Friday, August 26, 2005

observation

An acquaintance of mine only has two emotions, rage and self-pity. The use of these is like driving a car stuck in a ditch. Rage is full forward throttle to the floor and self pity is full reverse, same position of the throttle. This only serves to dig the vehicle deeper in the mud. The only way to get out and go forward is a gentle rocking motion with perhaps a good push from an outside party.

Hmm....

life and all

Life is a lot of things but it's never boring. Even when someone says they're bored to me it just means that it's a moment of quiet. I remember as a kid being bored, or at least telling my mother I was. It was more of a whine actually and a plea for her to tell me what I could do. She would run through a list of unappealing things that would keep anyone busy.

"Wash the windows, pick up your room, clean up the porch, rake the yard, brush the dog, color, cut out paper dolls, dust, etc., etc., etc., " None of these things met with my approval but I got my mother's attention and perhaps that was what I was looking for.
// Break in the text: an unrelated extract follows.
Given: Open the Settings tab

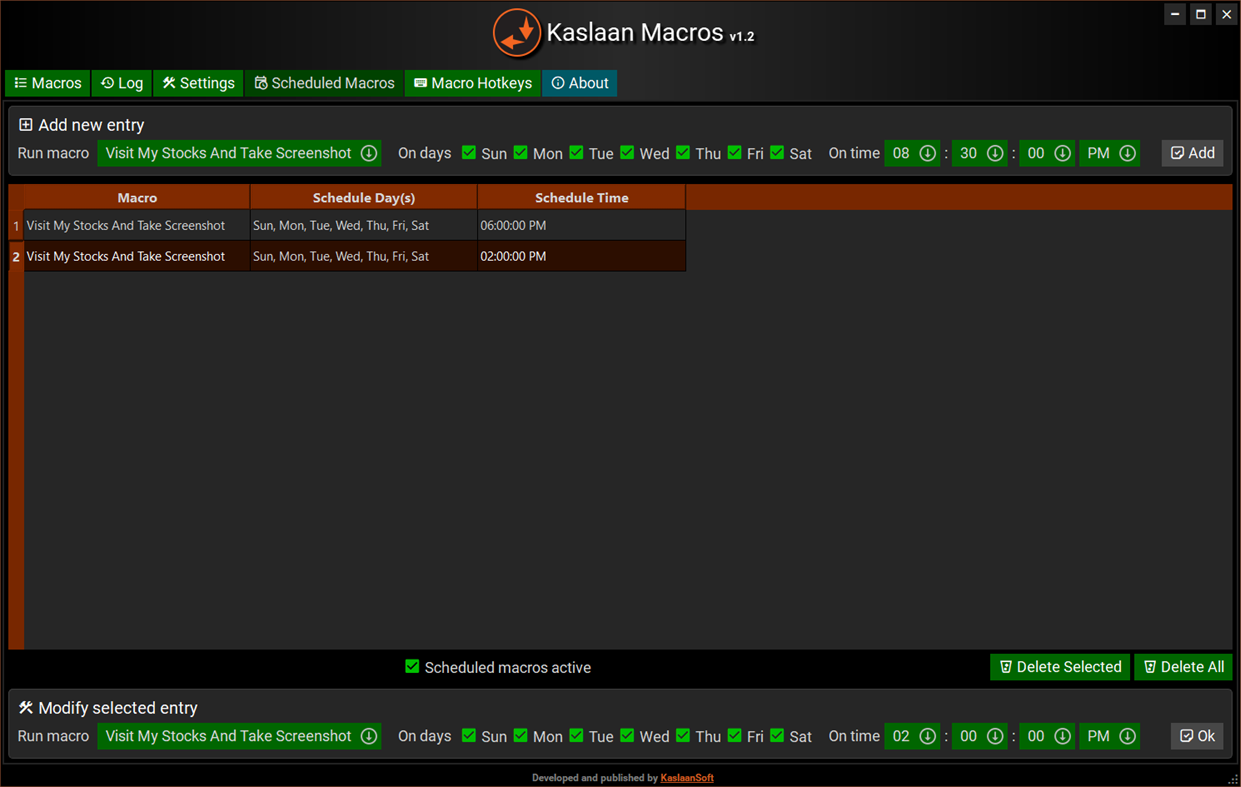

Now when I'm bored, mother is gone and I annoy all my friends. I am so blessed to have all my friends. Our conversations range from deep philosophical discussions to short, angry spats. Either way the interaction erases the boredom and life rolls on. I think all that boredom is is the lack of human interaction.

Hmm, I must be bored. Look at that deep philosophical thought.

Wednesday, August 24, 2005

searching and pondering

Read a headline this am which reminded me of a dream I had last night. My hubby and I were traveling to England and to go through customs you had to sit on a chair which swung from the ceiling and was connected to a scale. Yes. They weighed you before entering. Think of it. What a deterrent to travel, at least for most of us gals. The chair swung and the scale bounced and only when it settled could your weight be read. Fortunately it registered in stones. Everyone waiting their turn, for the most part, were poorly educated Americans such as myself to whom a stone means nothing.

I wondered why the total weight of the visiting public had to be known. Would the Island sink under a certain poundage, or stonage to be correct. Would people be turned back once the limit, whatever it was, had been reached?

I wonder what the whole thing meant? Anyone out there to analyze a dream?

Thursday, August 11, 2005

a happy return

searching and pondering

Look how long it's been. Oh my. This speaks to my ability to commit. I must surely try to be at least a monthly poster. Since I last wrote I have gone on an amazing journey. My first cruise and a tour of Alaska. Both were overwhelming. The luxury of the cruise was something I will look forward to again in the future. I have troubles with elaborate service I discovered. I feel guilty being waited on. My mother's voice echoes in my head, "You're strong and healthy. Go get your own ---- (fill in the blank with whatever)".